Title: She's back Post by: WaitingGame on April 12, 2019, 04:41:18 PM Dear Forum members,
I'm reaching out for help. I have posted here in the past. I have dated this girl diagnosed with BPD for a year. We have parted ways in April of 2018. She instantly started dating someone else. During the time after break up, we have been seeing each other and having sex. However, at some point, she stopped communicating, and we have been out of contact for months. Her most recent boyfriend has broken it off with her a few weeks ago. She reached out to me and does not want to date. She just wants to be friends. She's very cold. I love her and would like to give this another go. However, I found out that she is talking to a few other guys. One of them has ignored her for weeks, and she begged him to be in a relationship over texts. That was someone she dated in High school. What should do in my position? Why she is doing the things that she is doing? Should I be her friend? Or would I be better of telling her that I want to be in a relationship, and message me when she's ready? I can't think straight when there are emotions involved.
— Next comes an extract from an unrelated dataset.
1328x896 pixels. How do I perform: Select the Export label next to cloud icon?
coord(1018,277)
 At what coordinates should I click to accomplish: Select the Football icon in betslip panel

I would appreciate seeing someone else's perspective. Title: Re: She's back Post by: Steps31 on April 12, 2019, 09:10:10 PM Sounds like a treacherous situation, even without BPD.
I would be clear with your intentions and at least start there... Hope you feel better Title: Re: She's back Post by: lostinlies on April 14, 2019, 07:22:03 AM I think the best is to listen to your feelings. If you are interested in a romantic relationship be honest about it. There's a risk that you will hurt your self hoping for love if she only want friendship.